The study highlights several critical implications for nurse training, leadership development, and workplace well-being in Ormoc City hospitals. First, the significant decline in EI among older and more experienced nurses calls for targeted interventions to sustain emotional engagement over time. Implementing emotional resilience programs, stress management workshops, and peer support networks could help mitigate emotional fatigue and burnout. Second, the lower EI among nursing managers suggests a need for leadership training that integrates emotional intelligence, decision-making skills, and stress management techniques. Providing mentorship opportunities and executive coaching for nurse leaders may enhance emotional competence and workplace morale.
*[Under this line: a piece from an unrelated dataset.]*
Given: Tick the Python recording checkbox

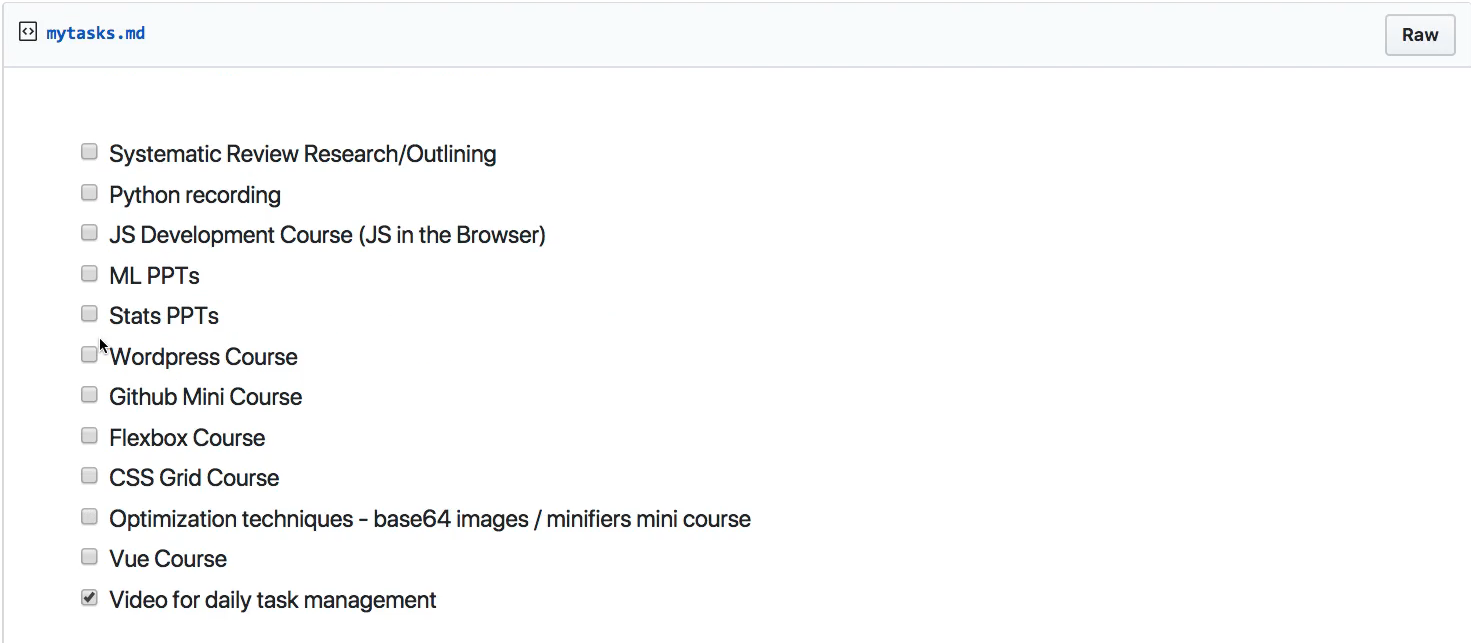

Additionally, the higher EI among less experienced nurses suggests that early- career professionals may benefit from structured emotional intelligence training to solidify their interpersonal skills as they advance in their careers. Incorporating EI development in nursing education curricula and continuing professional development (CPD) programs could help sustain high levels of emotional intelligence throughout nurses’ careers. Furthermore, recognizing that educational attainment does not automatically equate to higher EI, nursing programs should emphasize both technical expertise and emotional intelligence development in postgraduate training.
Table 5 Differences in Cultural Competence according to Profile
Groups | Mean score | t/F value | df | p value | Decision | Interpretation |
Age | ||||||
20 to 30 years old | 3.16 | 3.081 | .183 | .048 | Reject Ho | Significant |
31 to 40 years old | 2.91 | |||||
41 years old and above | 2.81 | |||||
Sex* | ||||||
Male | 2.87 | -1.297 | 184 | .196 | Failed to reject Ho | Not significant |
Female | 3.03 | |||||
Marital status | ||||||
Single | 2.98 | .032 | 183 | .968 | Failed to reject Ho | Not significant |
Married | 3.01 | |||||
Separated | 2.97 | |||||
Highest education attainment | ||||||
Bachelor’s Degree | 3.12 | 5.490 | 183 | .005 | Reject Ho | Significant |
Master’s Degree | 3.23 | |||||
Doctorate Degree | 2.05 | |||||
Religion | ||||||
Roman Catholic | 2.99 | .047 | 183 | .954 | Failed to reject Ho | Not significant |
Islam | 3.05 | |||||
Others | 3.00 | |||||
Position* | ||||||
Nursing staff | 3.02 | 1.202 | .184 | .231 | Failed to reject Ho | Not significant |
Nursing manager | 2.81 | |||||
Years in service | ||||||
< 1 year | 3.10 | 3.217 | 183 | .024 | Reject Ho | Significant |
1-3 years | 3.17 | |||||
4-6 years | 2.70 | |||||
> 6 years | 2.85 | |||||
Years in the place of work | ||||||
< 1 year | 3.13 | 3.206 | 183 | .024 | Reject Ho | Significant |
1-3 years | 3.17 | |||||
4-6 years | 2.70 | |||||
> 6 years | 2.85 |
Legend: Significant if p value is < .05. *t-test.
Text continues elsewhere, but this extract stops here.